3.   FINANCIAL INSTRUMENTS:
     Risk Management: The Company uses derivative financial instruments in 
     limited instances to manage fuel price and interest rate risks.  Where 
     the Company has fixed interest rates or fuel prices through the use of 
     swaps, futures or forward contracts, the Company has mitigated the 
     downside risk of adverse price and rate movements; however, it has 
     also limited future gains from favorable movements.  

     The Company addresses market risk related to these instruments by 
     selecting instruments whose value fluctuations correlate highly 
     with the underlying item being hedged.  Credit risk related to derivative 
     financial instruments, which is minimal, is managed by requiring minimum 
     credit standards for counterparties and periodic settlements.  The total 
     risk associated with the Company's counterparties was $40 million at 
     June 30, 1997.  The Company has not been required to provide, nor has it 
     received, any significant amount of collateral relating to its hedging 
     activity.  

     The fair market values of the Company's derivative financial instrument
     positions at June 30, 1997, were determined based upon current fair 
     market values as quoted by recognized dealers or developed based on the 
     present value of future cash flows discounted at the applicable zero 
     coupon U.S. treasury rate and swap spread. 

     Fuel: Over the past three years, fuel costs approximated 10% of the
     Railroad's total operating expenses.  As a result of the significance 
     of the fuel costs and the historical volatility of fuel prices, the 
     Company, as a participant in the Railroad's fuel hedging program, 
     periodically uses swaps, futures and forward contracts to mitigate the 
     impact of fuel price volatility.  The intent of this program is to 
     protect the Railroad's operating margins and overall profitability from 
     adverse fuel price changes.  At June 30, 1997, the Railroad had hedged 
     34% of its estimated remaining 1997

<PAGE 7>

     fuel consumption at $0.52 per gallon on a Gulf Coast basis and had
     outstanding swap agreements covering fuel purchases of $113 million, with
     gross and net liability positions of $1 million.  Fuel hedging increased
     second quarter 1997 fuel expense by $1 million and lowered second quarter
     1996 fuel costs by $5 million.  Fuel hedging increased the Railroad's six
     month 1997 fuel expense by $1 million and lowered the Company's six month
     1996 fuel costs by $10 million.  

     Interest Rates: The Company controls its overall risk to fluctuations in
     interest rates by managing the proportion of fixed and floating rate debt
     instruments within its debt portfolio over a given period.  Derivatives 
     are used in limited circumstances as one of the tools to obtain the 
     targeted mix.  The mix of fixed and floating rate debt is largely managed 
     through the issuance of targeted amounts of such debt as debt maturities 
     occur or as incremental borrowings are required.  The Company also obtains 
     additional flexibility in managing interest cost and the interest rate 
     mix within its debt portfolio by issuing callable fixed rate debt 
     securities. 

     At June 30, 1997, the Company had outstanding interest rate swaps on $74
     million of notional principal amount of debt (5% of the total debt 
     portfolio, excluding obligations to the Corporation) with gross and net 
     liability positions of $8 million.

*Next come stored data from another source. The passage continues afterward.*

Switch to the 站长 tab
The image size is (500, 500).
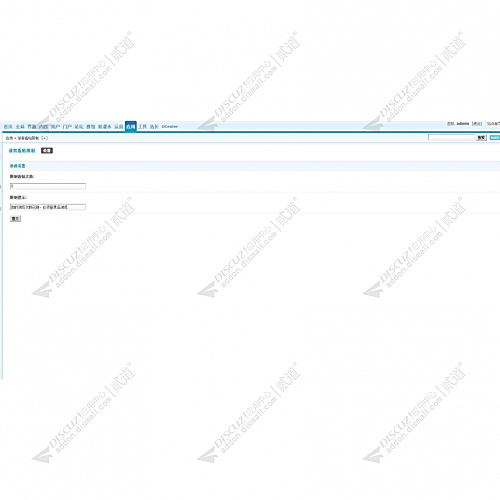[154, 127]
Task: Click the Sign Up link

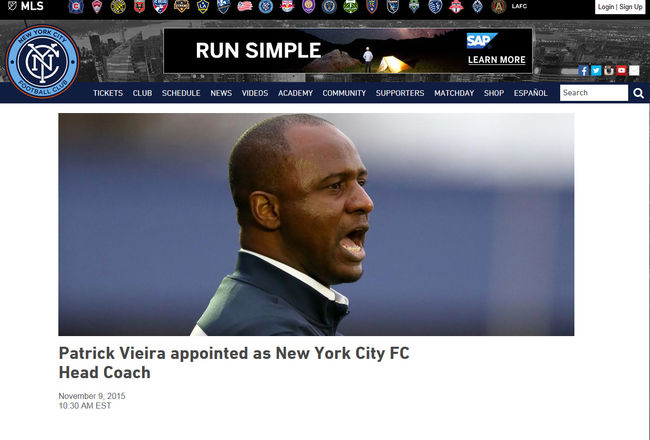Action: pos(631,7)
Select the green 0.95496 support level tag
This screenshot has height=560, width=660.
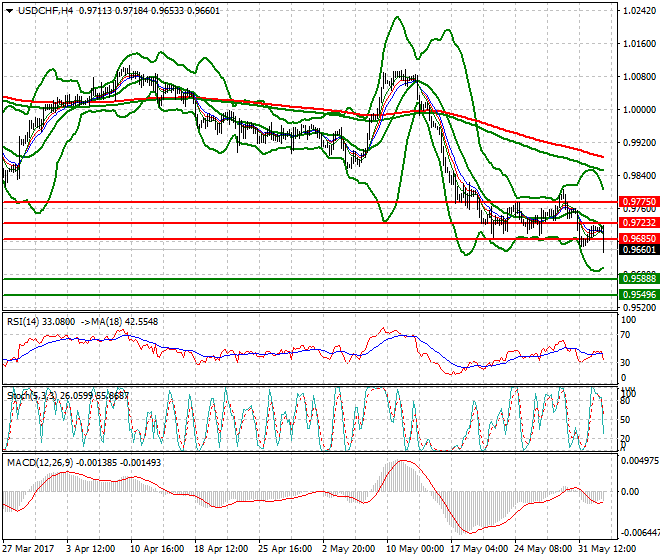[638, 295]
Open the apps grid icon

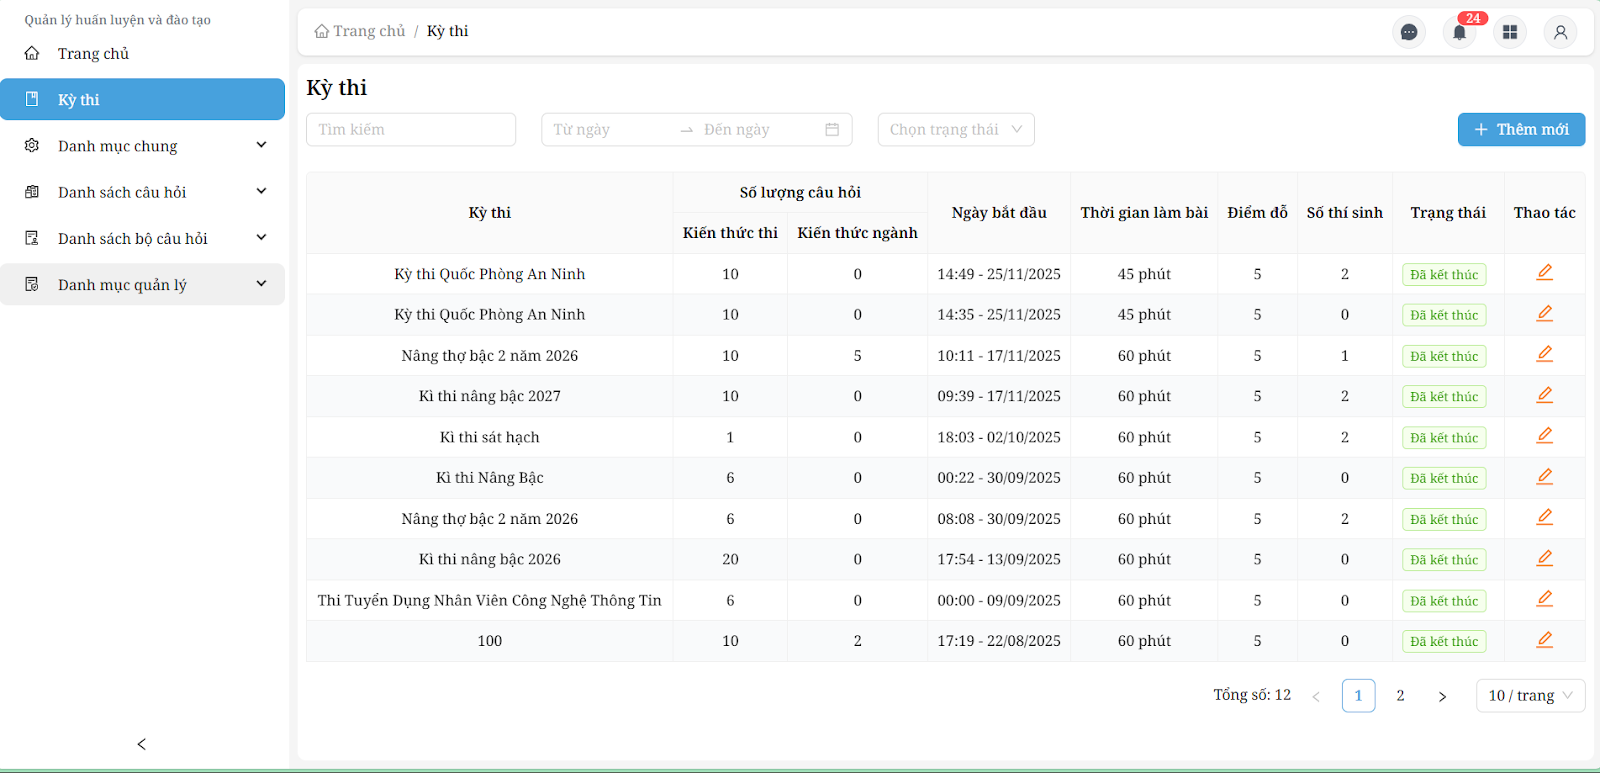pos(1510,32)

These contracts mature over the next 
     one to eight years. Interest rate hedging activity increased interest 
     expense in the first six months of both 1997 and 1996 by $2 million.

4.   INCOME TAXES: In the first quarter of 1996, the Company reached a 
     settlement with the Appeals Office of the Internal Revenue Service 
     for tax years 1978 through 1982.  The settlement resulted in a tax 
     refund of $21 million.

5.   CONTINGENCIES: There are various lawsuits pending against the Company.  
     The Company is also subject to Federal, state and local environmental 
     laws and regulations, and is currently participating in the investigation 
     and remediation of numerous sites.  Where the remediation costs can be 
     reasonably determined, and where such remediation is probable, the 
     Company has recorded a liability.  The Company does not expect that the 
     lawsuits or environmental costs will have a material adverse effect on 
     its consolidated financial position or operating results.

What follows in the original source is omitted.